There is a parent company B that manages and decides on my overall employment and is responsible for all decisions and treatment referent to pleadings on my Claim, however I failed to name them in my claim. (in practice it’s a group and acts as one, have same management, HR, finance). As well there is a subsidiary company C that has been involved on the ongoing acts.
After uncertainty of the tribunal to let me add the other respondents to my claim, and because the issues continue (continuing acts of discrimination) I notified ACAS on the other companies involved in the decisions and treatment as well as one employee as individual.
The group -company B- on behalf of company A, has made a settlement offer. I accepted and provided my conditions and reference according to standard COT3.
The draft COT3 I received, does not mention the company B or C at all, but refer to them as subsidiaries, holding companies, group companies and subsidiary of any holding company.
The group consists of 4 entities in UK, 3 of them acts as one.
the agreement asks me to withdraw all current and future claims, and only then mentions the companies that I have to settle with. Company B and C and the individual.
I do not see that right. anyone here would know by sure?

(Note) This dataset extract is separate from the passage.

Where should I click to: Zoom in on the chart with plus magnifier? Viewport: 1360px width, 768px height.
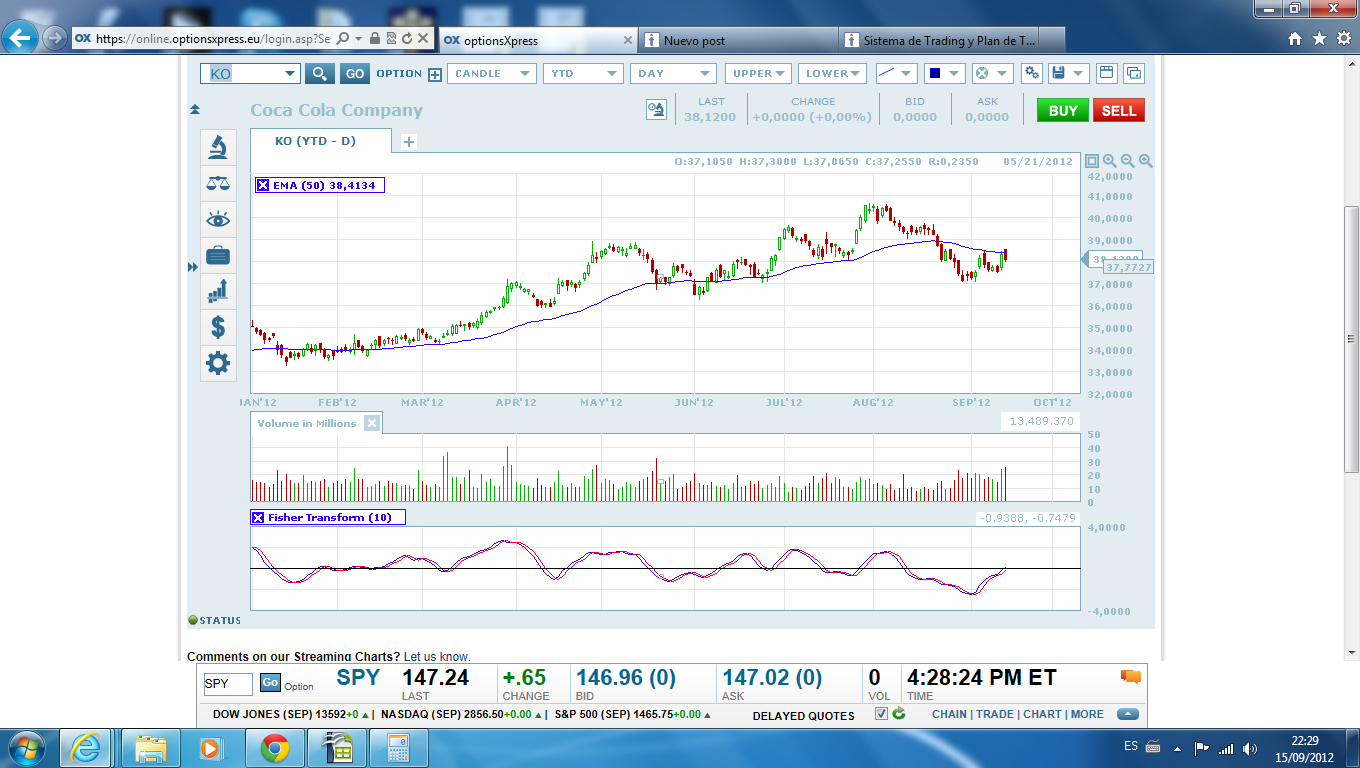coord(1146,161)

Also, would you accept a wording in which it says:
“If the either party breaches any material condition of this Agreement, they agree to indemnify the other party for any losses, suffered as a result thereof, including (without limitation): a. damages b. all reasonable legal and professional fees incurred; and c. the repayment of the Settlement Payment (if already paid by the Respondent to the Claimant). Upon any breach, the non-breaching party may be entitled to terminate this Agreement and pursue other legal remedies available to them.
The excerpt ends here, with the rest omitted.